Aviation museum in Kansas, United States

The Combat Air Museum is a non-profit aviation museum at Topeka Regional Airport in Topeka, Kansas, United States. The museum preserves and displays U.S. military aviation history through a collection of more than 40 historic aircraft, including World War I replicas, World War II trainers, Cold War jets, and helicopters. In addition to its aircraft, the museum features aviation artifacts, educational programs, and exhibits on regional and national military aviation heritage.

== History ==
The Combat Air Museum was established in the fall of 1976 as the Kansas Wing of David Tallichet's Yesterday's Air Force (YAF), a private collection dedicated to preserving military aviation history. (Note: The organization had selected the site about ten years prior due to the amount of space available.) The organization's first aircraft was a B-24 named Delectable Doris. It moved to Hangar 626 and opened in July 1977. By 1979, the group reorganized as the Combat Air Museum and relocated to Hangar 602 at Forbes Field in Topeka, Kansas.

The museum explored the possibility of establishing a wing in Wichita in early 1981. Later that year, it partnered with the AirCraft Enthusiasts Society (ACES) to propose an aviation museum in the city.

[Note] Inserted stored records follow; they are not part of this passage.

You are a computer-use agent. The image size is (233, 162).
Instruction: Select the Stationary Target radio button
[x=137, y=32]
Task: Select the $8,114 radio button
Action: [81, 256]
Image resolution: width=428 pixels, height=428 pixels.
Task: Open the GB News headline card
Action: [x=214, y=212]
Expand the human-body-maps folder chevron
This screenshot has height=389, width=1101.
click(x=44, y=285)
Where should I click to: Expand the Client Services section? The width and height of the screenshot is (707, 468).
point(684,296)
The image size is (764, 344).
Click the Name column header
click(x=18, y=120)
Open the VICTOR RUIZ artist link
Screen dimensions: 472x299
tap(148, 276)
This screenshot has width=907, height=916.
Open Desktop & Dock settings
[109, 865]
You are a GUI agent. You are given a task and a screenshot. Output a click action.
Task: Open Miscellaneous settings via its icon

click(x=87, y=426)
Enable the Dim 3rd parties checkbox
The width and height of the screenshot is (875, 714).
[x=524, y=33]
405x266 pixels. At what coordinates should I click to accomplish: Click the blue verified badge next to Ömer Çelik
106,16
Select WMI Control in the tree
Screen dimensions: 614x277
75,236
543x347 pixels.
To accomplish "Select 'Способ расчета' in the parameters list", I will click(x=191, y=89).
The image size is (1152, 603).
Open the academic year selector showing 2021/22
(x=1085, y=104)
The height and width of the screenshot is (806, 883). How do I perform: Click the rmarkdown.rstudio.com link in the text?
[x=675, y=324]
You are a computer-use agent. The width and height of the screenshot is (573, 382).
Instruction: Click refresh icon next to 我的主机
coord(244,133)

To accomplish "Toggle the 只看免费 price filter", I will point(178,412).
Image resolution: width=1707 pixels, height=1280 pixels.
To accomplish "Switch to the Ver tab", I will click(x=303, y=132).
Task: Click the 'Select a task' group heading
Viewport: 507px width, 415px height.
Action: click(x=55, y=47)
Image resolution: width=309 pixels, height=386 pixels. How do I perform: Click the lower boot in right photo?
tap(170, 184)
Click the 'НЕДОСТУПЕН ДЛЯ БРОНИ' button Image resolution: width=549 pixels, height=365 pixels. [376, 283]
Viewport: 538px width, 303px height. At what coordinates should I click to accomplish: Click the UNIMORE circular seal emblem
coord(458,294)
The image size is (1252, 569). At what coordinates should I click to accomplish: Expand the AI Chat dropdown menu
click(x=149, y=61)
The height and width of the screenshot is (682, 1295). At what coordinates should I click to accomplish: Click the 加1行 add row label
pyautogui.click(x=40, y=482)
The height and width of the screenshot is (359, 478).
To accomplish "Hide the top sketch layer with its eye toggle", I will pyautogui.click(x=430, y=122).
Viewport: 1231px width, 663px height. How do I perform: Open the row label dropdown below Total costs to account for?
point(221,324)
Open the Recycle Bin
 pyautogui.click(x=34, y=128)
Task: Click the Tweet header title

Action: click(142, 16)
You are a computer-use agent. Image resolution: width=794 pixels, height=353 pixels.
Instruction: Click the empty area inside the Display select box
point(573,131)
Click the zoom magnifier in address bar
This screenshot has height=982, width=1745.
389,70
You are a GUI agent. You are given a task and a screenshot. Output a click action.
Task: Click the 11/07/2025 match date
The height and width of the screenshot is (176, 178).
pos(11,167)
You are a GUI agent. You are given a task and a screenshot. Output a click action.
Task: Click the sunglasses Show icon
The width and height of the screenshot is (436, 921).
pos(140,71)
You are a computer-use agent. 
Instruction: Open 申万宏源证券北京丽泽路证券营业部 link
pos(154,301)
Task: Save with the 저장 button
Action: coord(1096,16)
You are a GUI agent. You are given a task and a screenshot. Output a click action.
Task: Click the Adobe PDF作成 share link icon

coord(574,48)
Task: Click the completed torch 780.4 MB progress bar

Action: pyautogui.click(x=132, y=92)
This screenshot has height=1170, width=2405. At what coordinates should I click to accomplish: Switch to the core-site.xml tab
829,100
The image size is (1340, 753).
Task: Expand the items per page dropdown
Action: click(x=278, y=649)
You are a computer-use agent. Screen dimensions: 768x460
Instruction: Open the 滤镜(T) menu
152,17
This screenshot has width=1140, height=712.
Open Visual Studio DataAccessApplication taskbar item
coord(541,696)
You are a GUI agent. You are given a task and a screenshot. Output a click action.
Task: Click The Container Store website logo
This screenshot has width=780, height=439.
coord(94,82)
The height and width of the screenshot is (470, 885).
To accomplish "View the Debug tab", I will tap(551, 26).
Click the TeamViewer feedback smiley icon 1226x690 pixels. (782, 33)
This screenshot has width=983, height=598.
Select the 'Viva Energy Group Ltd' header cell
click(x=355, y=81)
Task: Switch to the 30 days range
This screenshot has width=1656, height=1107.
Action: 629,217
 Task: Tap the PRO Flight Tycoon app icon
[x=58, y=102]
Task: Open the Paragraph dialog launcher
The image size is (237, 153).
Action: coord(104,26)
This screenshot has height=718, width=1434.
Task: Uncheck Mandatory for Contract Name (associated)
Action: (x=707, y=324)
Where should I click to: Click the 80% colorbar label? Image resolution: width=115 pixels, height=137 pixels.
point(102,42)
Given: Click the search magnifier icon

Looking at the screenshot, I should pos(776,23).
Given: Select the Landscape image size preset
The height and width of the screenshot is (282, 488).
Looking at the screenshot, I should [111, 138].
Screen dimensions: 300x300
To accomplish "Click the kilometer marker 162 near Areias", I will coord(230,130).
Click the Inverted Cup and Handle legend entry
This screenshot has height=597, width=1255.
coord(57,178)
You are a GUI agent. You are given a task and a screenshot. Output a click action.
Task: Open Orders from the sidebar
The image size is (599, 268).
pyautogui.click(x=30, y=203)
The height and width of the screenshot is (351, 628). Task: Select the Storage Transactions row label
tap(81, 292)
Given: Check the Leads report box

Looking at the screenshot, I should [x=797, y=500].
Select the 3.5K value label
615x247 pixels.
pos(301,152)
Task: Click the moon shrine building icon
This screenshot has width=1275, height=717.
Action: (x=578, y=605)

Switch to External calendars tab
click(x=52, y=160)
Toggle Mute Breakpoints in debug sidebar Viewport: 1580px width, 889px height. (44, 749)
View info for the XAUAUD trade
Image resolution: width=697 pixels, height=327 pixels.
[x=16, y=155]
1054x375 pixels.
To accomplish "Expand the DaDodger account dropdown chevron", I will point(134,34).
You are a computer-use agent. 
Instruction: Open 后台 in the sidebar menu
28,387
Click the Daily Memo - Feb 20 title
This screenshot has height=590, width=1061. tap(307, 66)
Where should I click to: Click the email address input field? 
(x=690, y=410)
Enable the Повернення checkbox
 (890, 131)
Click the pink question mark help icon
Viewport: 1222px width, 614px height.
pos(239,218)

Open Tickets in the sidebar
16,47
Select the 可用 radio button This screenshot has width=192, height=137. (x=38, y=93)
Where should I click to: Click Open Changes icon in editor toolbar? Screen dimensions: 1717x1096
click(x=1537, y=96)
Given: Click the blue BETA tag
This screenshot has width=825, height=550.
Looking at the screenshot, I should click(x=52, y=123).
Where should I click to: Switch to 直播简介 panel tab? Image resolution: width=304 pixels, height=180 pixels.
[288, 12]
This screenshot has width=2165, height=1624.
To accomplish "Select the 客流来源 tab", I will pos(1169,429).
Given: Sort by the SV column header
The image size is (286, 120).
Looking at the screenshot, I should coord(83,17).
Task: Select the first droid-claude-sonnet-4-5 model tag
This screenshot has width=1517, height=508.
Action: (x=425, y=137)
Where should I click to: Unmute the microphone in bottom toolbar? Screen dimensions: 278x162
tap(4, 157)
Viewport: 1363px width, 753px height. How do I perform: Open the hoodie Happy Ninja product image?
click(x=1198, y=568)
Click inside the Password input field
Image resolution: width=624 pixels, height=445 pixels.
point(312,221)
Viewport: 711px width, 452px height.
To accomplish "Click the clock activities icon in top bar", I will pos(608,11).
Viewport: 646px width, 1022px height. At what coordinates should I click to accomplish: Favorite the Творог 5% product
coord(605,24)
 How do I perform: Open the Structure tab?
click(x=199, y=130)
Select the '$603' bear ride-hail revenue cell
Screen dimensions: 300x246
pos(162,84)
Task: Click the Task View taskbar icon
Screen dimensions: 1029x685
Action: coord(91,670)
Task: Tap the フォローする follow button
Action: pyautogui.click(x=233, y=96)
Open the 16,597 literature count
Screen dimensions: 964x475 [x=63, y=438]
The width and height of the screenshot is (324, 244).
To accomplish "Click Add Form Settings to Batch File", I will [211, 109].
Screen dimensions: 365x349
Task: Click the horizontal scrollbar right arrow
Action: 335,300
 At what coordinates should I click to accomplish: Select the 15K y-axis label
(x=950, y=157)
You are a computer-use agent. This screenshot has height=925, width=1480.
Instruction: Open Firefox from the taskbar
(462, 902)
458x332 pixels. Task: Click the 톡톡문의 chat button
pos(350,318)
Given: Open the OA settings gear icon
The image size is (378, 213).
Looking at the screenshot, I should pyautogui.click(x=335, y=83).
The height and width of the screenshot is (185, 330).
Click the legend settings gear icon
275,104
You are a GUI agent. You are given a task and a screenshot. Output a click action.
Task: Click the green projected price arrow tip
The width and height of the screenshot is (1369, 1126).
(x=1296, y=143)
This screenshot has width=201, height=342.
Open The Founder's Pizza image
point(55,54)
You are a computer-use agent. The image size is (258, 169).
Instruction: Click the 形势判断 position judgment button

The museum's "Detachment 1" operated at the Augusta Municipal Airport in 1991.

The museum attempted to acquire an RB-47 named City of Salina from the Salina Airport in 1991 after the airport sought a new home for it. (Note: The aircraft eventually went on display at the National Museum of the United States Air Force.)

A 60 ft tower that had been built as a memorial to World War II veterans was re-erected at the museum in 1993. (Note: It had been located on the Kansas Free Fair grounds, but was torn down in the late 1970s and the parts sold.)

The board of directors decided to no longer fly the museum's aircraft in April 1996 due to a lack of insurance.

An O-47 that was on loan to the museum was sold by its owner in 2014.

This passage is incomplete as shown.